== TRY IT ==
Retype, exactly and only, each line from the one containing "セラピスト検索 (1375, 28)" to the end of the records below.

======== MATERIAL FOR THE TASK ========

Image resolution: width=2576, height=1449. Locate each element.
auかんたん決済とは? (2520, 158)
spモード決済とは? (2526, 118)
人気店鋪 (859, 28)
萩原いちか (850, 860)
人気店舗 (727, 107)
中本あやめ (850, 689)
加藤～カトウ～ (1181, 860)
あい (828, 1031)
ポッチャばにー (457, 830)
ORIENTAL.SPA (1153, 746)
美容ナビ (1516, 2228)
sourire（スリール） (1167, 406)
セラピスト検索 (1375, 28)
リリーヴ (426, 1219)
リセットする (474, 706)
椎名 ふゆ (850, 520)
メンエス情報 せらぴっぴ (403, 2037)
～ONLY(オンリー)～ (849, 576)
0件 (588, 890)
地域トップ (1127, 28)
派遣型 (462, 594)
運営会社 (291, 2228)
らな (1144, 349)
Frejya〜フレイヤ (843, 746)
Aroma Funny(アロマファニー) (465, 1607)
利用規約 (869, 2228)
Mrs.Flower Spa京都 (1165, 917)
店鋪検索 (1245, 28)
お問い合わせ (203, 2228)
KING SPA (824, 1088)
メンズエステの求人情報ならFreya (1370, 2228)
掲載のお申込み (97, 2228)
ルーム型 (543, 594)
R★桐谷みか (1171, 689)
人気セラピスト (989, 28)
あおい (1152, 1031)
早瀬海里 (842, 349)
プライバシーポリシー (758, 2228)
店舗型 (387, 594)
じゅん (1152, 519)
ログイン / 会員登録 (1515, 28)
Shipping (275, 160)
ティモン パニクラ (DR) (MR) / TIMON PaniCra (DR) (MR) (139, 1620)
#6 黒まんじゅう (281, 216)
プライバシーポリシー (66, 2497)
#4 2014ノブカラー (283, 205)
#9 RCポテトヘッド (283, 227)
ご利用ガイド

========

== RESPONSE TO THE TASK ==
セラピスト検索 (1375, 28)
リリーヴ (426, 1219)
リセットする (474, 706)
椎名 ふゆ (850, 520)
メンエス情報 せらぴっぴ (403, 2037)
～ONLY(オンリー)～ (849, 576)
0件 (588, 890)
地域トップ (1127, 28)
派遣型 (462, 594)
運営会社 (291, 2228)
らな (1144, 349)
Frejya〜フレイヤ (843, 746)
Aroma Funny(アロマファニー) (465, 1607)
利用規約 (869, 2228)
Mrs.Flower Spa京都 (1165, 917)
店鋪検索 (1245, 28)
お問い合わせ (203, 2228)
KING SPA (824, 1088)
メンズエステの求人情報ならFreya (1370, 2228)
掲載のお申込み (97, 2228)
ルーム型 (543, 594)
R★桐谷みか (1171, 689)
人気セラピスト (989, 28)
あおい (1152, 1031)
早瀬海里 (842, 349)
プライバシーポリシー (758, 2228)
店舗型 (387, 594)
じゅん (1152, 519)
ログイン / 会員登録 (1515, 28)
Shipping (275, 160)
ティモン パニクラ (DR) (MR) / TIMON PaniCra (DR) (MR) (139, 1620)
#6 黒まんじゅう (281, 216)
プライバシーポリシー (66, 2497)
#4 2014ノブカラー (283, 205)
#9 RCポテトヘッド (283, 227)
ご利用ガイド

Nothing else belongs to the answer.